The Institute’s latest Annual Corporate and Regulatory Update (ACRU) seminar highlighted the many questions company secretaries have about ensuring compliance with Hong Kong’s revised rulebook. Can a listed company delay disclosure of inside information pending board approval of its relevant announcement? Is it permissible to disclose inside information to an auditor before disclosing publicly? Will this or that person be caught under the new definition of ‘connected person’ in Hong Kong’s connected transaction rules?

Speakers from the Securities and Futures Commission, Hong Kong Exchanges and Clearing, the Companies Registry and the Hong Kong Monetary Authority were on hand to guide practitioners through these compliance challenges.

Inside information disclosure

In January this year the Securities and Futures (Amendment) Ordinance brought in a new statutory regime for the disclosure of price-sensitive information by companies listed in Hong Kong. In session one of this year’s ACRU seminar, Jennifer Lee, Director of Corporate Finance, Securities and Futures Commission (SFC), highlighted some of the common problems encountered by companies in complying with the new regime.

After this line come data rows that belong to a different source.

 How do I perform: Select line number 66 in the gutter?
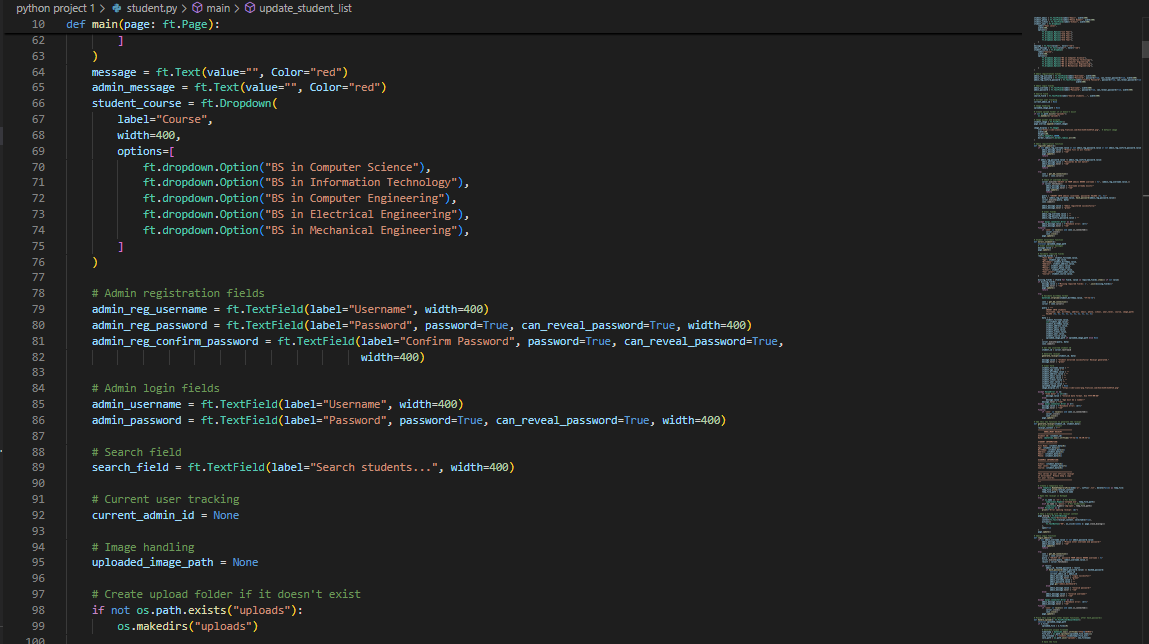(38, 103)
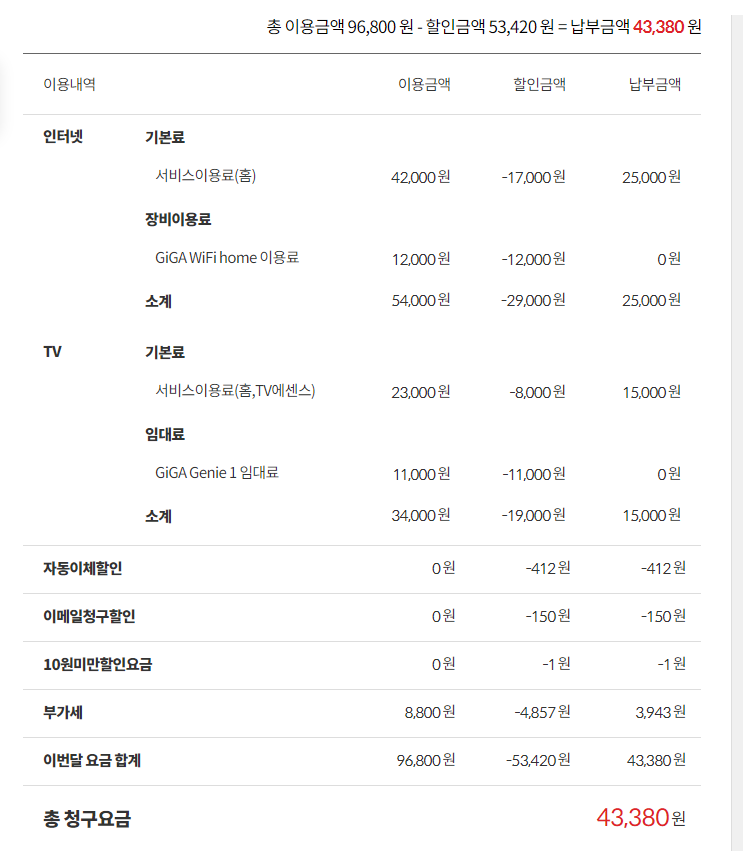Click the 부가세 row label
743x851 pixels.
[63, 712]
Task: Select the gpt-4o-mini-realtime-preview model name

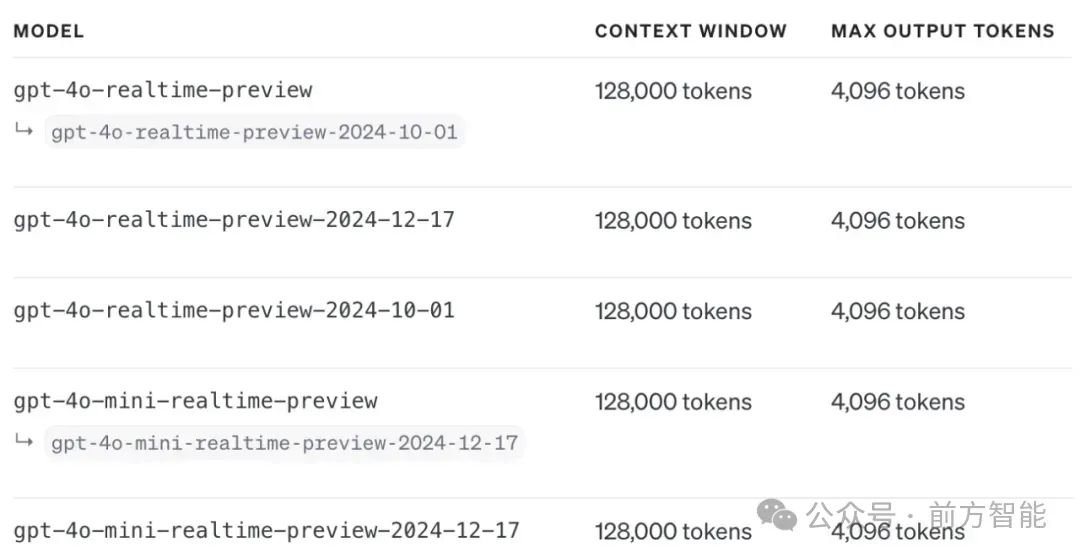Action: point(195,401)
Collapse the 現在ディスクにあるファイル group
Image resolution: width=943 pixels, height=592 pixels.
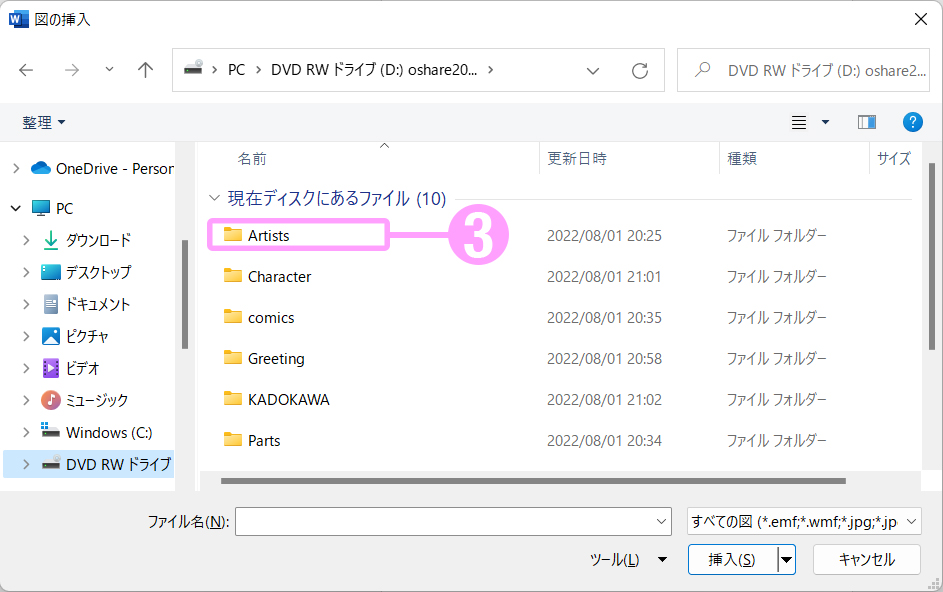pos(214,198)
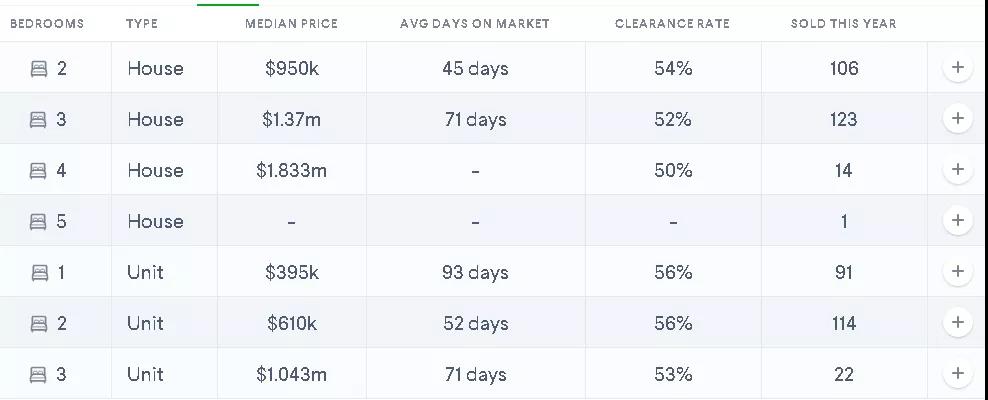Click bed icon in 1 bedroom Unit row
This screenshot has width=988, height=400.
[39, 273]
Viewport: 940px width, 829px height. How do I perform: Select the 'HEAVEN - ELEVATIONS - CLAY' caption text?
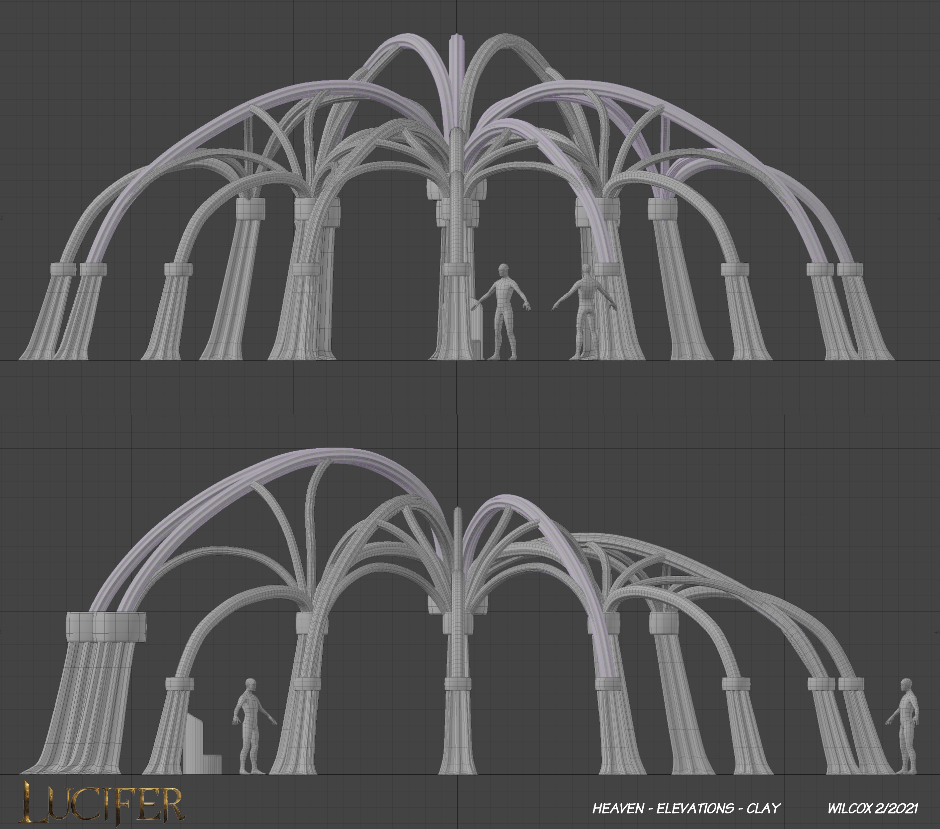pyautogui.click(x=686, y=808)
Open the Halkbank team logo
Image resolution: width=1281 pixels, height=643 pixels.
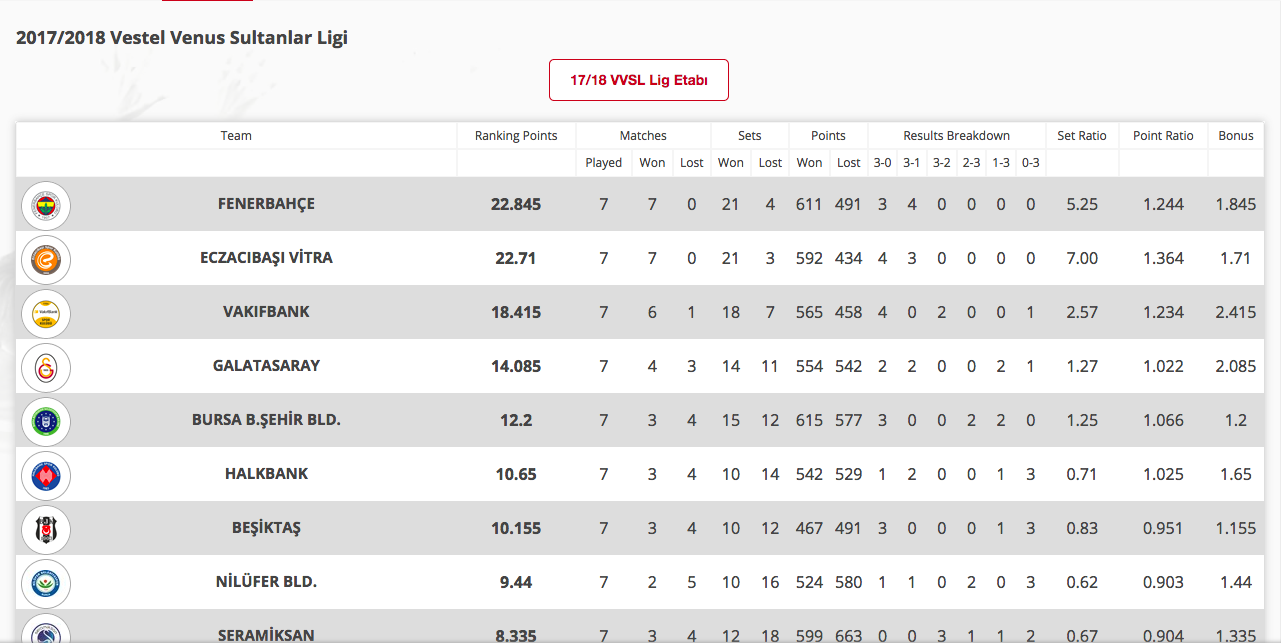46,475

She started by saying that the new regime has significantly raised the number of inside information announcements by listed companies (such announcements increased by 43% during the four-month period ending 30 April 2013 compared with the same period last year). Moreover, the SFC has also seen an increase in listed companies’ profit alerts and profit warnings. Ms Lee believes that these increases clearly indicate that the new inside information regime has ‘raised disclosure awareness’.

Confidentiality

There has been a degree of misconception about the confidentiality requirements of the new regime, Ms Lee said. ‘Some companies believe that if they keep inside information confidential they will be excused the obligation to disclose – this is not the case.’ She clarified that this is only true where the inside information is covered by one of the safe harbours listed in the Securities and Futures Ordinance (SFO). These safe harbours are void once confidentiality is breached, but if the inside information is not covered by the safe harbours then companies must disclose whether or not confidentiality has been maintained.

Another area of confusion in the new confidentiality requirements relates to which parties can be entrusted with the inside information before it is disclosed publicly. Can companies, for example, disclose such information to auditors or to controlling shareholders? What if, for example, a parent company requests inside information from a subsidiary for filing its accounts? Ms Lee stressed that in these cases, unless the inside information is covered by one of the safe harbours, it must be disclosed publicly at the same time as it is disclosed to the other parties mentioned.

If the inside information is covered by one of the safe harbours, it can be selectively disclosed to certain parties as long as confidentiality agreements are put in place. If a company is negotiating with a counter-party, for example, there should be contractual confidentiality agreements in place for everyone involved – including the counter- party’s advisers. Ms Lee added that where lawyers are bound by adequate professional confidentiality obligations then separate contractual confidentiality agreements for them are not necessary.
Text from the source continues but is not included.